I'm no lab coat, but Landis' testosterone-to-epitestosterone level, which has an allowable ratio of up to 4:1 under WADA rules, reportedly came up at 11:1 in his July 20 test. Isn't that sort of like blowing a .22 on ye olde breathalyzer in a state with a .08 legal alcohol limit? That's some serious maximum effort.
Still, a grudging acknowledgement here. A grudging respect for a guy who absolutely won't give it up, a guy willing to grasp at any explanation available -- anything that gives Landis even one more day's reprieve from the full weight of a decided public opinion -- no matter how ludicrous it sounds or how laughably flimsy it proves to be.
I can't help it: There's a part of me that admires the audacity of it all.
Americans still go so big, don't they? They just do. Landis is part of this classic international sport and certainly a multinational cycling team, and yet in his time of crisis he reverts to pure Americana: He's barreling out of the chute with everything he's got.

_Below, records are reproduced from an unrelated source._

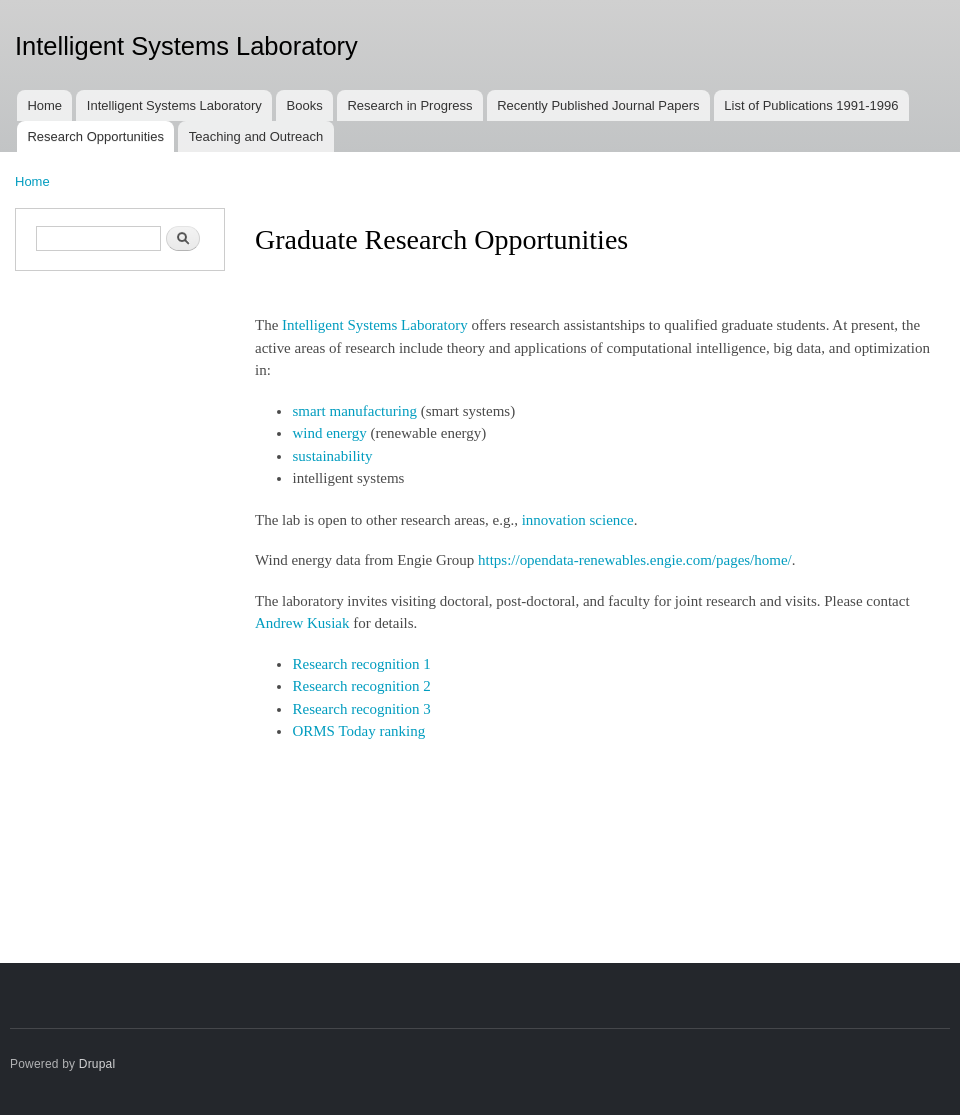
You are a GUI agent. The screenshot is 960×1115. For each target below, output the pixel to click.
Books (305, 105)
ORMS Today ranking (358, 731)
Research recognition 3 (361, 709)
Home (44, 105)
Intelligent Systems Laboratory (174, 105)
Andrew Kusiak (302, 623)
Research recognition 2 (361, 686)
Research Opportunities (95, 136)
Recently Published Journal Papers (598, 105)
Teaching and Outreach (256, 136)
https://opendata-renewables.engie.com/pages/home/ (635, 560)
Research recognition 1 (361, 664)
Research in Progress (409, 105)
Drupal (97, 1064)
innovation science (578, 520)
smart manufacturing (354, 411)
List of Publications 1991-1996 (811, 105)
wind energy (329, 433)
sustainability (332, 456)
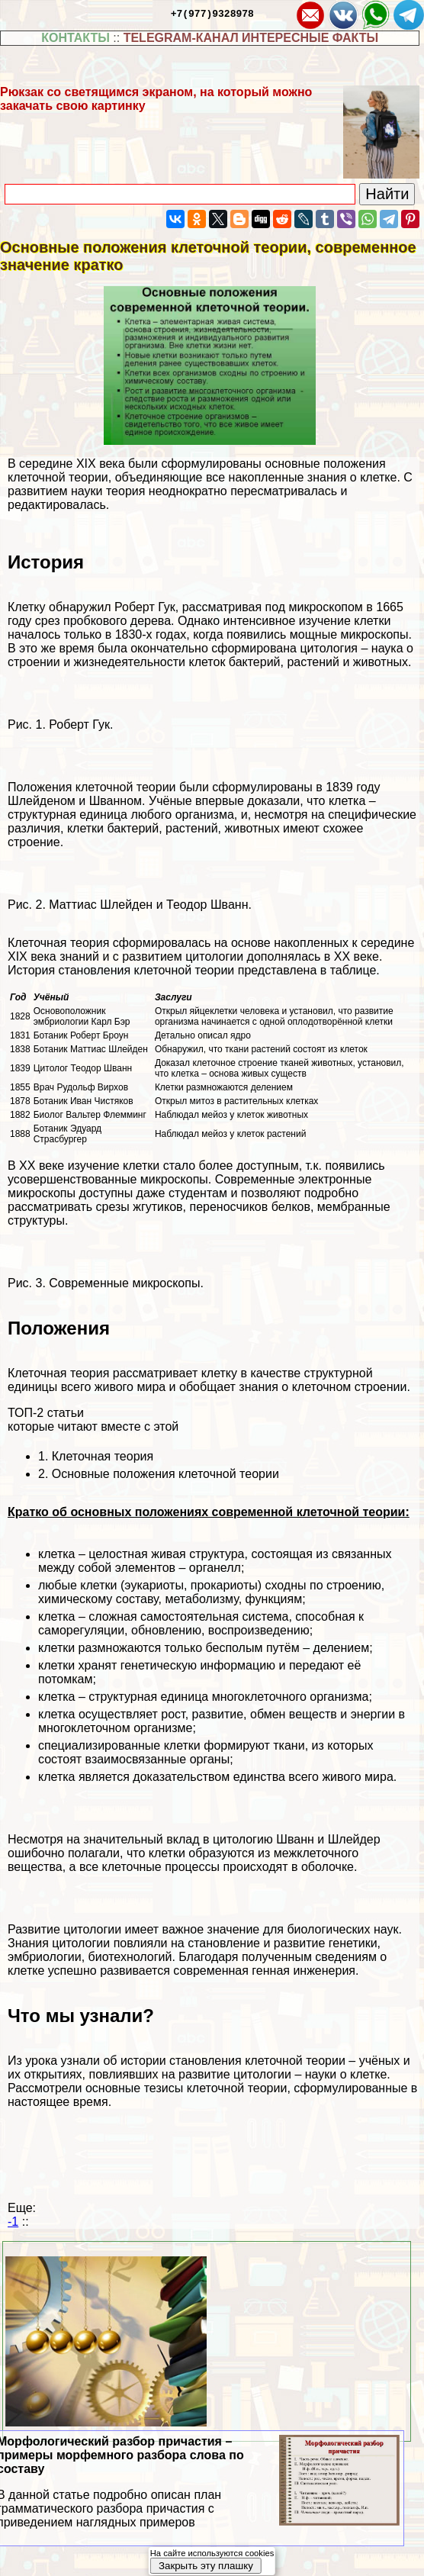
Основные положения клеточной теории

He is seizing on everything, every little scrap of a possibility. It's just a wild fight for his name. And, significantly, Landis and his people are willing to assume that the U.S. citizenry is absolutely the most willfully ignorant group of sports fans on the face of the earth -- that maybe we'll buy the beer-and-whiskey explanation because, hell, why not? It isn't as though we haven't swallowed some whoppers before.
That much, of itself, is resolutely American. From Barry Bonds' flaxseed oil to Justin Gatlin's evil masseuse, we've had just about every possible explanation for cheating thrown our way. Don't think Landis' advisers aren't aware of how often it seems to work, even if only well enough to buy a little time.
I'm old school, in the sense that I've been writing about sports for more than 18 months and I actually report from time to time. My favorite drug-excuse memory dates to the Sydney Olympics in 2000, when shot-putter C.J. Hunter sat before a roomful of reporters alongside his then-wife, Marion Jones, and fought back tears as he said he couldn't explain how he had tested positive for steroids -- four times -- that summer.
His "nutritionist," though, had a very good idea. This heretofore unknown man, on hand for the news conference, explained that Hunter's iron supplements must have been spiked, which is how Hunter came to have in his system levels of the steroid nandrolone that were 1,000 times the allowable limit.
That nutritionist? Why, it was our good friend Victor Conte, who would go on to star in his own sports production, "BALCO, Barry and Me: The Destruction of a Superstar." In the end, the Hunter deal was a total fraud, a dog and pony show. But I'll tell you what: C.J. Hunter's tears that day looked real all the same.
They also planted at least a few seeds of doubt -- you know, sort of like just needing one juror to vote for acquittal -- and there was a lesson there, too. All these years later, Floyd Landis and his crew are chipping away at that same lesson.
Go for the tiny shards of doubt. In this case, seize upon the fact that the other Landis tests during the race -- Landis says there were eight of them -- all came back negative. You start down that road, and the doubt creeps in: Does it really make sense that Landis' readings suddenly would go flying off the chart in the middle of the Tour de France? Are we being held captive to the limits of what information Landis and WADA have made public? Is it simply a Landis smokescreen, or does he have a legitimate basis for challenging a single abnormal result?
No matter. To Landis and his folks, the important thing is that Americans, as a sports group, have become so immersed in the drug-excuse culture that nothing is going to strike them as too stupidly impossible to proffer as a semi-explanation of what, in the end, might have happened. And that's enough. That is where the possibility lies, the shadow of a doubt.
It lies in our willingness. We'll consider pretty much anything, evidently, which means anything is worth a shot. Maybe even a shot and a beer.